Au nombre desquels, contribuer à la préparation des discours politiques dans lesquels il fait valoir les idées, les options et les opinions du Gouvernement, de manière à informer la population et à lui expliquer certaines prises de position du Gouvernement ; se renseigner et prend en considération tous les éléments d’une situation donnée afin d’être en mesure de proposer des solutions pertinentes au chef de l’Etat …
Des retours d’informations, il est aisé de constater que chaque acteur engagé que ce soit un membre du gouvernement ou responsable de parti de la mouvance, fait valoir son argumentaire dans cette logique et se fait valoir par la même.
Cela témoigne sans doute d’une scène de challenge pour de potentiels jokers lâchés au milieu d’une foule.
Toutefois, l’exercice a le mérite de sortir le gouvernement du palais feutré de la Marina pour toucher du doigt les réalités que vivent les populations au quotidien. Offrir des ressources à quelques prestataires sevrés depuis lors et faire tourner en partie l’économie via les fonds qui seraient injectés dans l’organisation des rencontres, et autres activités connexes qui s’animent autour des rassemblements de ce type.
Mais plus que de belles paroles puisque les populations voient et ne nient pas qu’il y ait par endroit des actions, elles attendent des actes. Et tant qu’il reste à faire, c’est qu’il reste à parfaire, les attentes étant de l’ordre du quotidien. Notamment, résoudre l’équation à multiples inconnus de s’assurer au moins un repas par jour. Et pour cela, point n’est besoin d’aller au fin fond du pays pour s’en convaincre.
A ce sujet, le climat social dans les grandes villes en dit long. Bien que des localités de l’intérieur pays sont le plus souvent sevrées de la présence des gouvernants à leurs côtés. Et les animations et autres apparats qu’offrent ces rencontres ne sont que l’expression de l’hospitalité propre aux communautés. Puisqu’à celui qui vient on resserve tout ce qui reste pour lui assurer un parfait séjour. Espérant qu’à son départ il garde la belle image de la dignité des gens, qui malgré tout luttent debout.
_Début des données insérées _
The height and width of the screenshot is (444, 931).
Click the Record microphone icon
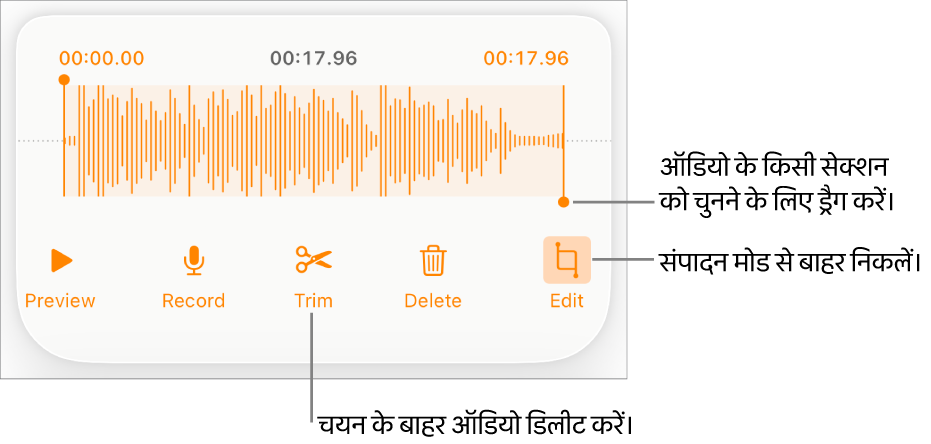click(194, 261)
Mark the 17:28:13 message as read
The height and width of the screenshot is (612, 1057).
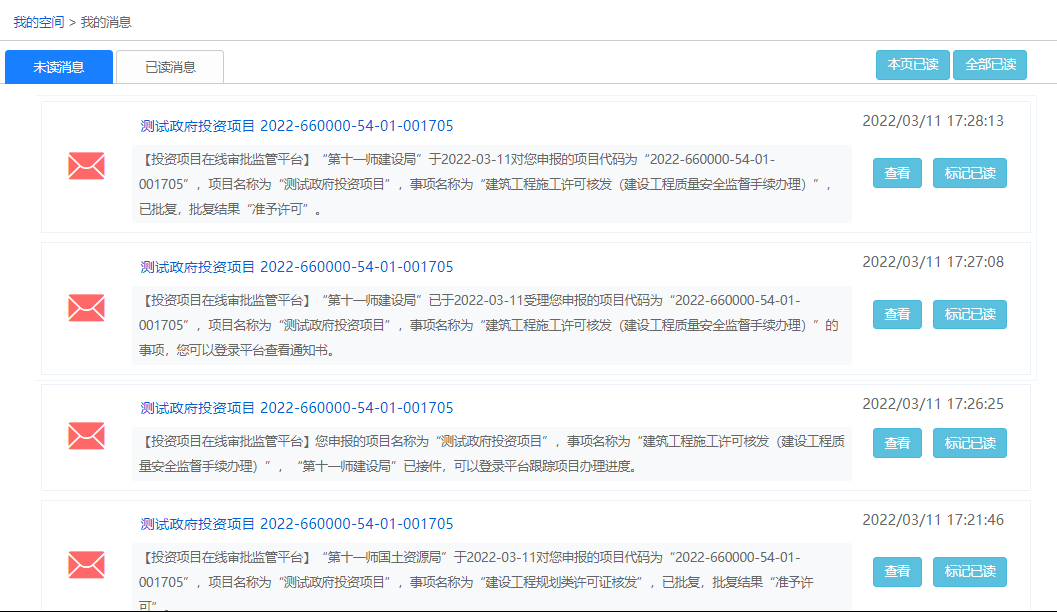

Un remaniement en perspective !? …
La dynamique du gouvernement Talon, si tant est qu’elle s’est engourdie, il y a des recettes à cette situation. Au nombre de celles-ci un remaniement. Mieux les enjeux de 2026 appellent à une redynamisation de l’action gouvernementale au Bénin. Au risque d’un délitement qui finalement risque d’être contreproductif pour la mouvance et ses perspectives.
Une tournée gouvernementale, bien que légitime, pour certains l’urgence semble ailleurs. Combien cela va-t-il coûter au contribuable qui attend moins de discours que du concret pour le quotidien ?
Les retours à renfort de communication sur le lancement de travaux de réalisations d’infrastructures ont déjà commencé par témoigner d’une cadence autre que celle qui a cours jusqu’ici depuis 2016, avec comme interrogation, qu’est-ce qui n’a pas marché ?
La verve et les déploiements qui ont cours sont évocateurs. Que ce soit les prémices d’un remaniement, ou de composition de tickets pour 2026 si loin et si proche, ou une occupation du terrain, le dossier de ministres conseillers étant dans le statuquo, on peut souhaiter bon challenge à tous en attendant. Mais avant, plus de concret pour les populations. Ventre affamé n’a point d’oreilles.